08/02/2021
I have violated someone’s copyright, according to an email I received this morning. And apparently I did it by publishing my own photos on my website.
Someone used the “contact me” link on my site to tell me that I was hosting photos that were their copyrighted images (see below). You can imagine my surprise! Especially since every photo on my site, down to the photo of me on the “About” page, was taken by yours truly.
It didn’t take long to Google a phrase used in the email and find that this is a scam that has been going around recently. It’s been written about in several places. I even found around 40 attempts - basically copy-pasted versions of what I received - in one location, the contact page of a farm in the Hudson Valley of New York.
The link, of course, attempts to install ransomware if you click and launch it.

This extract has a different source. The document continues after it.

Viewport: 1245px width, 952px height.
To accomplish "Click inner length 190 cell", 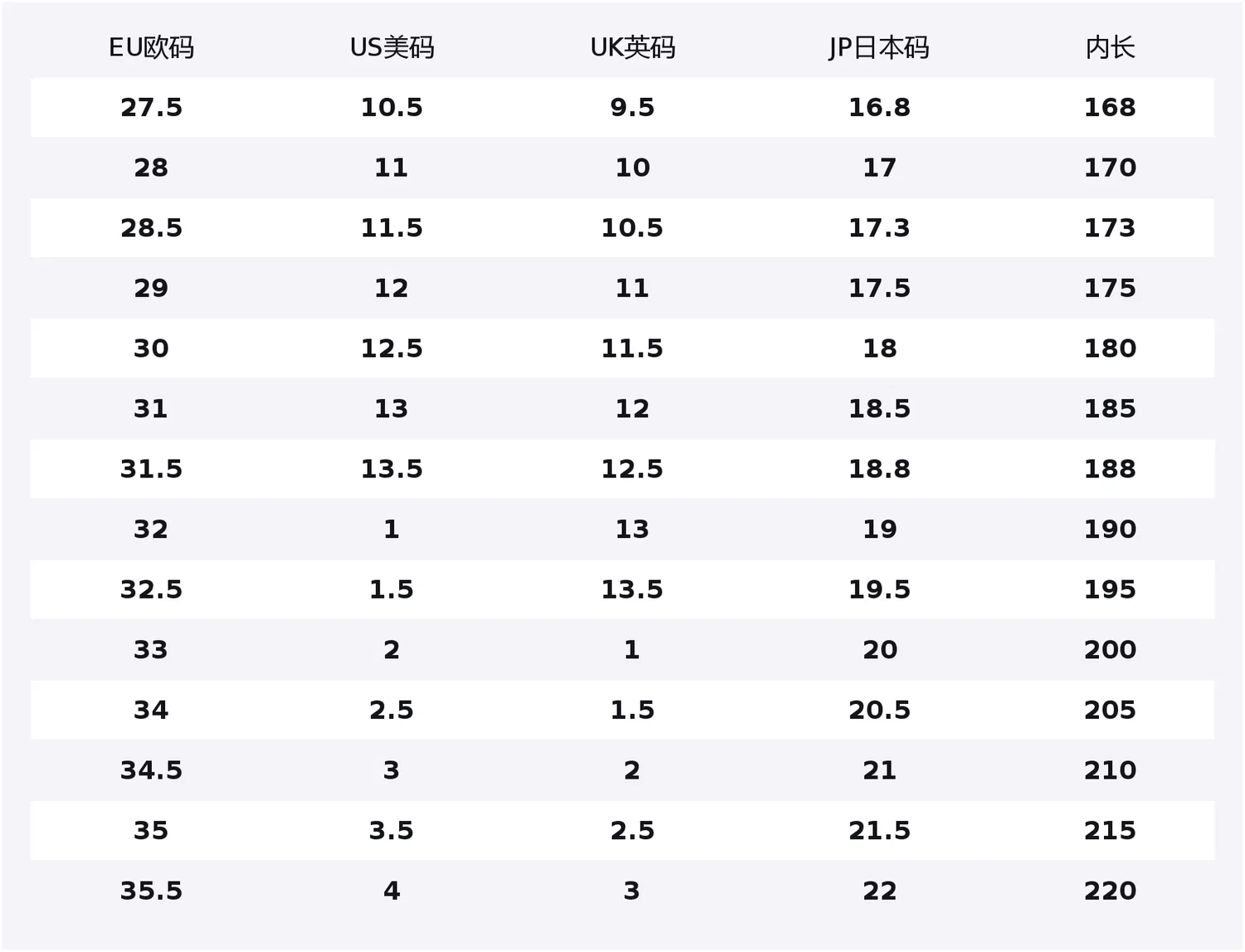I will [x=1110, y=529].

If you receive an email like this, don’t click the link, obviously. My site is hosted by Squarespace, so I forwarded it to their security team. As it came from an internal link, and not an outside email address, it may be harder for them to do much about it. The wannabe hackers are using our site’s own features against us.
So this one is on us, as creatives and small business owners who may receive something like this. It’s up to us to be responsible our own IT and security work.
But at least I knew from the moment I read it that the email was fake. All photos on my site are mine. For people who are using photos they did not create, and for which they do not have a license from the copyright holder, it’s one more way they’re exposing themselves to trouble, be it legal (receipt of a legitimate notice of copyright violation) or extralegal (they know they lifted photos from the internet, and out of fear that such a message is legit they click a link and install ransomware on their machine or network).
So beware of scams. And while you’re at it, make sure you license all the photos you use.